【元JRA助手の極秘情報】土曜京都オーストラリアT出走ドラグーンシチー「リフレッシュ放牧に出して気持ちの面が充実し、千八も守備範囲」

2020年05月22日 21時00分

【元JRA助手の極秘情報】まいど、野村です。いよいよダービーが来週に迫ってきました。相変わらず無観客ではありますが、逆に言えば、そんな珍しいダービーを今後見られるかどうか分かりません。ある意味、歴史的なレースなので、テレビの前で気張って応援したいね。

 さて、先週はヴィクトリアマイルが行われました。みなさんご存じの通り、アーモンドアイが颯爽と駆け抜けました。何度も言うけど、ありゃバケモンです。ノーステッキどころやなく、ゴールまでほぼ馬なりやからね。有馬記念の惨敗で“歴史的名馬”という立ち位置が揺らいだかと思いましたが、なーんも心配ありませんでした。パドックを見てても、まーバランスがとれててね。ホンマ、ほれぼれする馬体してます。

 コロナ禍でドバイなど予定変更せざるを得なくなりましたが、そんなのまったく関係ありませんでしたわ。今回もぶっつけでの大楽勝。競馬っぷりだけやなく、ローテの面でも日本の競馬をガラッと変えよったね。有馬記念は…なんやったんやろ? 距離うんぬん言われますが、今回の勝ちっぷりを見るとそれだけやないはずですもんね。ま、いずれにせよ牝馬同士…それもリスグラシューのおらん牝馬相手ですからね。正直、一頭だけ別次元で競馬してるようなもんやったと思います。

 2着のサウンドキアラは、アーモンドアイがここに出てきたことを恨むしかないでしょう。この馬の力は出したと思うし、仮にアーモンドアイがおらんかったら、4連勝でビッグタイトル奪取ということになっていました。
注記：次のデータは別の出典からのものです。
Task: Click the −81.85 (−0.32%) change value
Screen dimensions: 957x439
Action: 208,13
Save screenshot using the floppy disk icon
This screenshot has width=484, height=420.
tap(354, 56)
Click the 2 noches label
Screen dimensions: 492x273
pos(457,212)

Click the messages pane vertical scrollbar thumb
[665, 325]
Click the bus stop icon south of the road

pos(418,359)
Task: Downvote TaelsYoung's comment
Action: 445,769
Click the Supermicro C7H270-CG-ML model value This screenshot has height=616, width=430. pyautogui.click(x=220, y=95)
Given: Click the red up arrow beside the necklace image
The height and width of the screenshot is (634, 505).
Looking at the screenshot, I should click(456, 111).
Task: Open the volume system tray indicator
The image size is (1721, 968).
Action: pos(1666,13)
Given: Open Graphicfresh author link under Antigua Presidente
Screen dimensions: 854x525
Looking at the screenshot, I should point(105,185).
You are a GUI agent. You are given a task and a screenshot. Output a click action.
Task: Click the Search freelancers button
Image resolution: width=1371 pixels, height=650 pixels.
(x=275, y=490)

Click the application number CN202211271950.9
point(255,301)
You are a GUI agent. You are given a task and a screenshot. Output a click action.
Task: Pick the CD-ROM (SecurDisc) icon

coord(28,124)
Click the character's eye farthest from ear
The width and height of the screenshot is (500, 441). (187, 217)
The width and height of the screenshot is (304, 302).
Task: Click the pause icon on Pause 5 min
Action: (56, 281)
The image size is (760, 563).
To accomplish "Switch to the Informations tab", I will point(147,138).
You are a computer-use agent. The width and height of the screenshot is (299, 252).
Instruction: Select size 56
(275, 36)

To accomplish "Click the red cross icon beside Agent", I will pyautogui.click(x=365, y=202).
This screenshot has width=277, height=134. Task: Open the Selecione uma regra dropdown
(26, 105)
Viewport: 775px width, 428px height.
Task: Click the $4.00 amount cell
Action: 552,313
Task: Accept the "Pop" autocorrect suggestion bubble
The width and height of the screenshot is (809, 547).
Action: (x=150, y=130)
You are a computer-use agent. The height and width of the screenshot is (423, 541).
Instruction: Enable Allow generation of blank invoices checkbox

それだけ充実しているし、牝馬トップクラスの能力者であることは証明できました。もうアーモンドアイが牝馬限定戦に出てくることは、ほぼほぼないでしょうから、その時までお預けかもしれんね。

 ラヴズオンリーユー(7着)は休み明けがこたえたんでしょう。体も精神面も完全ではなかったように思います。そんな状況下で、しかも相手はアーモンドアイですから、さすがに厳しかったね。

 その前日に行われた京王杯SCはダノンスマッシュの意表をついた逃げがハマったね。4ハロンのペースを見て「ああ、もう行ったな」と思いましたもん。レーン騎手にまんまとやられました。ただ、もちろんそれは馬の力あってこそやからね。騎手のファインプレーと同時に、あらためてこの馬の力を再確認させてもらいました。

 さて、今週は土曜京都12RオーストラリアTのドラグーンシチーを推奨したいと思います。北出厩舎の村田助手によると「リフレッシュ放牧に出して気持ちの面が充実してきています。1800も守備範囲だし、いいレースできると思う」とのことですわ。

 3走前に阪神芝1800メートルで現オープンのブラヴァス(前走・新潟大賞典4着)相手にクビ差2着やからね。今回の距離延長はむしろプラスちゃうかな。(元JRA調教助手)

【プロフィル】野村功(のむら・いさお) 62歳。元JRA調教助手。1971年に栗東・坪重兵衛厩舎に所属。その後は山本正司、池江泰郎など35年間で数々の厩舎に在籍。トゥザヴィクトリー(2001年エリザベス女王杯)、ステイゴールド(01年香港ヴァーズ)など様々な名馬の背中にまたがる。